Friday, February 15, 2008
Last night I went to see Kathleen Turner speaking with Gloria Feldt at the 92nd Street Y. They’re out promoting Turner’s new autobiography, “Send Yourself Roses,” which sounds pretty interesting. It’s not only about her acting career but also her more recent battles with both rheumatoid arthritis and the bottle.
Turner is funny, even a bit of a ham -- which I suppose should be expected from a famous actress. She’s a hoot, making dry quips in that husky, slightly slurred, vaguely European diction of hers. (Her father was in the foreign service, and she grew up all over the world -- her speech seems vaguely flavored with this Internationalism.)

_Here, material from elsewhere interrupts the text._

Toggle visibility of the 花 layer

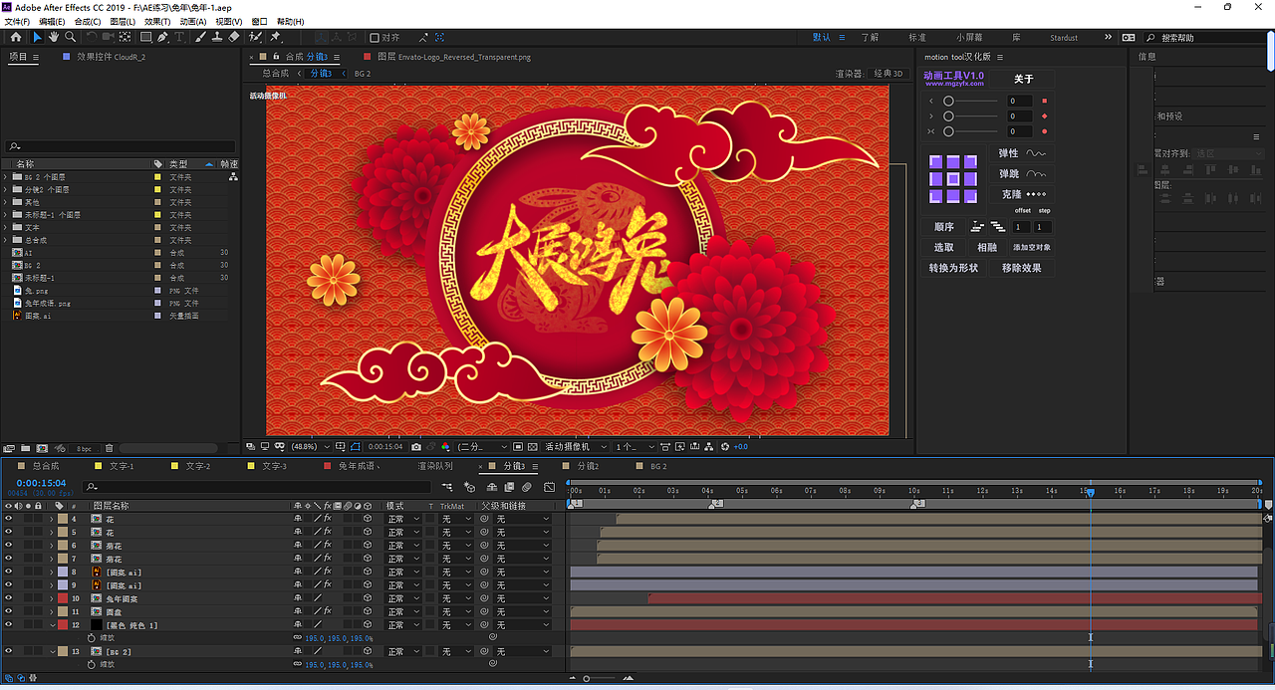coord(7,518)
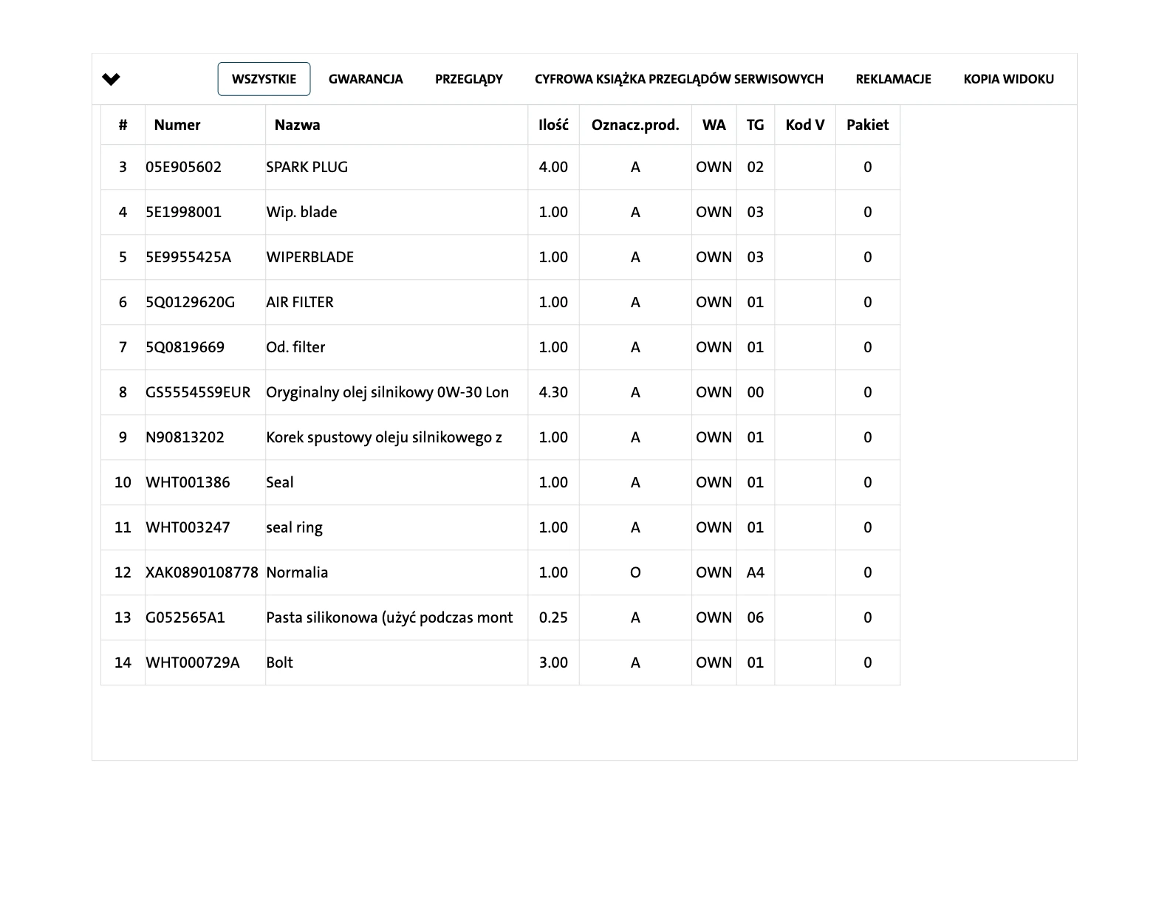Sort by the Numer column header
The height and width of the screenshot is (904, 1170).
point(177,125)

She talked about a lot of stuff -- her father’s disapproval of her acting career and his sudden death when she was 17; being nude in front of strangers and under heavy camera equipment during the filming of “Body Heat,” which put her on the map in Hollywood; the pain she began feeling during the filming of “Serial Mom” that got so bad she thought she was dying, and eventually was diagnosed as rheumatoid arthritis.
I’ve liked Kathleen Turner ever since I saw “Body Heat” in the mid-80s, and I’ve seen her twice on stage -- in London in “The Graduate” and on Broadway in “Who’s Afraid of Virginia Woolf?” Now that I think about it, though, I haven’t seen any of her films in quite a while. I think it’s time to add “Body Heat” and “Serial Mom,” at least, to the top of my Netflix queue.
At the end of their talk, I went down the hall past the stage door to find the bathroom -- and Turner stepped right out in front of me! (She seemed very TALL!) I smiled, she smiled, and then she set out to meet the crowd waiting to buy her book. I didn’t try to talk to her. But I think our arms touched as she passed me.